##### DATA FOR THE TASK #####

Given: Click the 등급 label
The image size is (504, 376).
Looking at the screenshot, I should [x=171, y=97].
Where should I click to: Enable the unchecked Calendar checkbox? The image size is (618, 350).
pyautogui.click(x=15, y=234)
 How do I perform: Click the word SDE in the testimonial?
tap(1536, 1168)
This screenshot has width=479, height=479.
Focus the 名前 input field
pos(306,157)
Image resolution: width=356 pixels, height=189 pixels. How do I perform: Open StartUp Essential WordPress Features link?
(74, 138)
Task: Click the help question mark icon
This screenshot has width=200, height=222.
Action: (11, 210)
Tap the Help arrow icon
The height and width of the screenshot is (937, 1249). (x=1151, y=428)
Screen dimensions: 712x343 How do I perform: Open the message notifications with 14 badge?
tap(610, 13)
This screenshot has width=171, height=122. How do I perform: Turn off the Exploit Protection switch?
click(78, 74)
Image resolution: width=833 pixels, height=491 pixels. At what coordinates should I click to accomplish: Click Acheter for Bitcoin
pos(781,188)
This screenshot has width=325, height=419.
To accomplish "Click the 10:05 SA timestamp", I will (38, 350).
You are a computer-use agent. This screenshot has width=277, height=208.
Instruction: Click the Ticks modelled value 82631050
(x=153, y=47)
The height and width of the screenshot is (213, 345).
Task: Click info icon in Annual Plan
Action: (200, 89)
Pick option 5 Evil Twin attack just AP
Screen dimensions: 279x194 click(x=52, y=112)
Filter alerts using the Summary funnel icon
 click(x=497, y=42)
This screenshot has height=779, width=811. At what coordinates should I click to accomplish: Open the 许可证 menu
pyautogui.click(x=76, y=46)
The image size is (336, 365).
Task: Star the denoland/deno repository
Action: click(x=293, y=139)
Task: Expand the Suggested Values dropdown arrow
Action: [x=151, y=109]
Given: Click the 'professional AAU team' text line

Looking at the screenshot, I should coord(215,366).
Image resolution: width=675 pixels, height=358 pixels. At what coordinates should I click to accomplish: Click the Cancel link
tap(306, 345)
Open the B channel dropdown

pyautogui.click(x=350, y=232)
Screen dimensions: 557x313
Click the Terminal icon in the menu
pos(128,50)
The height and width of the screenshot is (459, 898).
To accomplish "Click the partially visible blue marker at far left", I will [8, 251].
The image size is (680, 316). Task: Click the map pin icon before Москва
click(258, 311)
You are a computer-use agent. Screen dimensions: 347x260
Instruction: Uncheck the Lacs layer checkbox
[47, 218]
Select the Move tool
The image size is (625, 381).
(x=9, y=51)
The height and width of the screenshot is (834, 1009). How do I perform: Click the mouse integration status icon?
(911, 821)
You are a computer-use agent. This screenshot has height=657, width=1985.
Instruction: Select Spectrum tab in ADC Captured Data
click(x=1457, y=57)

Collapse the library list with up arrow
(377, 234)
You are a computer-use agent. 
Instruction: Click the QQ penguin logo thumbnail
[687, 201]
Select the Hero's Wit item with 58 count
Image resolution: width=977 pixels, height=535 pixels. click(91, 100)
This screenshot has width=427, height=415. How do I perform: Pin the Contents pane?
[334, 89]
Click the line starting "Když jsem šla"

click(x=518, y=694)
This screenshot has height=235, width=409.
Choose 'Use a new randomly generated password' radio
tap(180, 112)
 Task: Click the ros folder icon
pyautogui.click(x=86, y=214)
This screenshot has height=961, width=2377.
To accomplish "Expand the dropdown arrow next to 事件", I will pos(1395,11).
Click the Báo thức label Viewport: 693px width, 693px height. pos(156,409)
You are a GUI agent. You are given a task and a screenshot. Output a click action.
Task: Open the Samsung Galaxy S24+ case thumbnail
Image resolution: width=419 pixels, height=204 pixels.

#####

Print, without alteration, only the lines above between the one holding "Focus the 名前 input field" and the one holding "has width=277, height=208.", inclusive.

• ANSWER TO THIS PROBLEM:
Focus the 名前 input field
pos(306,157)
Image resolution: width=356 pixels, height=189 pixels. How do I perform: Open StartUp Essential WordPress Features link?
(74, 138)
Task: Click the help question mark icon
This screenshot has width=200, height=222.
Action: (11, 210)
Tap the Help arrow icon
The height and width of the screenshot is (937, 1249). (x=1151, y=428)
Screen dimensions: 712x343 How do I perform: Open the message notifications with 14 badge?
tap(610, 13)
This screenshot has width=171, height=122. How do I perform: Turn off the Exploit Protection switch?
click(78, 74)
Image resolution: width=833 pixels, height=491 pixels. At what coordinates should I click to accomplish: Click Acheter for Bitcoin
pos(781,188)
This screenshot has width=325, height=419.
To accomplish "Click the 10:05 SA timestamp", I will (38, 350).
You are a computer-use agent. This screenshot has width=277, height=208.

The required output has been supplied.